Staff and Train Inc. – Staffing Industry Talent Scouts
David Fogg
(954) 974-6952
David@staffandtrain.com
2012 Kick off article covering what to expect in regards to finding quality people to hire into manager, sales and recruiter roles.
Sales People? Most staffing companies prefer to hire experienced sales people from their own specialty such as IT, A&F or Administrative before going outside to other niches in staffing, or bring people in from outside of staffing and training them from scratch. When it comes to hiring laterally such as IT staffing sales to another IT staffing sales position here are the barriers: First, nobody that is any good will simply quit their job and switch over to work for your company until they feel very comfortable with the manager or executive they would work for. This means your managers or executives must become very good at talent scouting and luring sales reps from other staffing companies to switch teams, and this entails investing time and effort into relationship building, or old fashioned talent scouting. The problem is most managers and executives do not do this, because they either do not have the time or are too temp staffing minded and used to dealing with unemployed candidates who came in off job board ads. To clarify, I have worked with executives in staffing who would take sales reps from other staffig firms to lunch, meet them for coffee, for a beer after work and invest time into building a relationship because they knew this was necessary to lure certain people into switching companies to work for them. Other executives I have worked with treat the process the same as if the sales reps were unemployed and looking for a job. They put no effort into “selling” the candidate or building relationships because in their mind the candidates should be “looking” for a new job.
( The staffing companies and/or executives who become the best at relationship building and talent scouting are who will succeed at recruiting the better staffing professionals to work for them )
Some reasons why good staffing sales reps would switch companies laterally are a much better comp plan and higher salary, which is rare to see because all staffing companies tend to pay within a similar range. Or they are tired of being overly micro managed and dislike their upline manager. It could be they lack good recruiting support and feel like they cannot sell because the recruiters cannot effectively support the customers. Maybe they are with a small company with no growth opportunity and can be recruited to a larger company.
Regardless what the reasons are, it is very stressful to quit a job, walk away from clients and commissions - leave friendly co-workers behind, and fly under a non-compete to switch companies into a pure lateral position.

__DATA BLOCK__
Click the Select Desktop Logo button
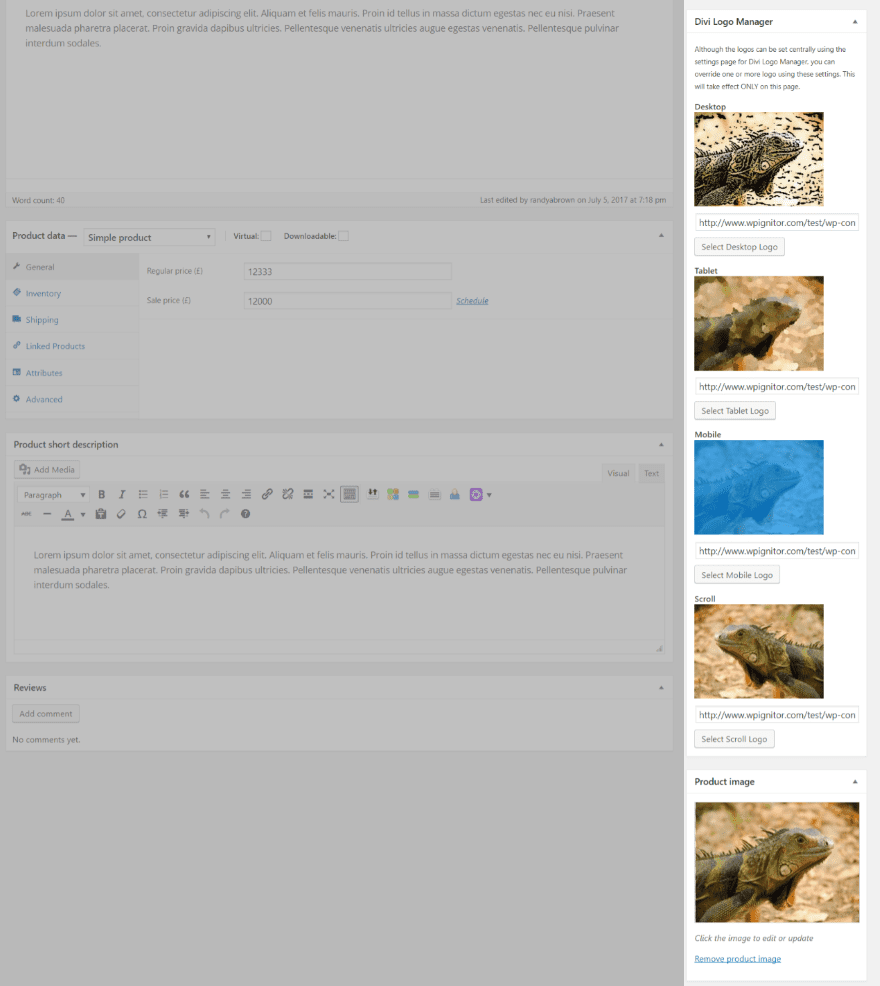This screenshot has height=986, width=880. (x=739, y=246)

__WHAT IS ASKED__
[1] Echo the article on hiring staffing sales reps word for word, starting with "( The staffing" and going on through "a larger company.".
[2] Proceed with the article on hiring staffing sales reps, continuing it from the point where it stops.

__FINAL RESULTS__
[1]
( The staffing companies and/or executives who become the best at relationship building and talent scouting are who will succeed at recruiting the better staffing professionals to work for them )
Some reasons why good staffing sales reps would switch companies laterally are a much better comp plan and higher salary, which is rare to see because all staffing companies tend to pay within a similar range. Or they are tired of being overly micro managed and dislike their upline manager. It could be they lack good recruiting support and feel like they cannot sell because the recruiters cannot effectively support the customers. Maybe they are with a small company with no growth opportunity and can be recruited to a larger company.

[2]
Here is a realistic example: There might be 100 IT staffing sales reps in a city where only 20 are top notch, 80 are marginal. Of the 20 who are the best, maybe 3 to 4 are unhappy enough to consider being recruited into a lateral position at another company. Among the 3 to 4 the timing has to be perfect such as no significant commission being owed to them.
If you want to hire experienced people into a pure lateral position the truth is sometimes this is possible in a City, and other times there will be nobody at other staffing companies whom you would want, that can be recruited over to your company when you want or need this to happen.
Although I am using IT staffing for examples, this applies to all niches in staffing.
So the lesson to learn is to plan for it to be very difficult to recruit experienced staffing professionals laterally, that it will require relationship building before such people will consider making a move to your company, and that it will not always be possible to recruit proven experienced staffing sales people and you should have a plan B or plan C type contingency back up strategy. Examples are considering sales people from other niches in staffing and cross-training them or recruiting sales people from other industries and training them to sell staffing services from scratch.
It's not a bad idea to implement plan A, and B & C at the same time. Example: Search for a fully qualified staffing professional who can be recruited into a lateral job, while also looking for people from other niches in staffing that can be cross-trained or advertising to draw in sales applicants from other industries that must be trained from scratch. The reason I suggest this is if you conduct a search and come up empty handed, that might take 3 months. If you then switch to plan B and C it might take 3 more months before the right person shows up leaving your empty spot open for 6 months.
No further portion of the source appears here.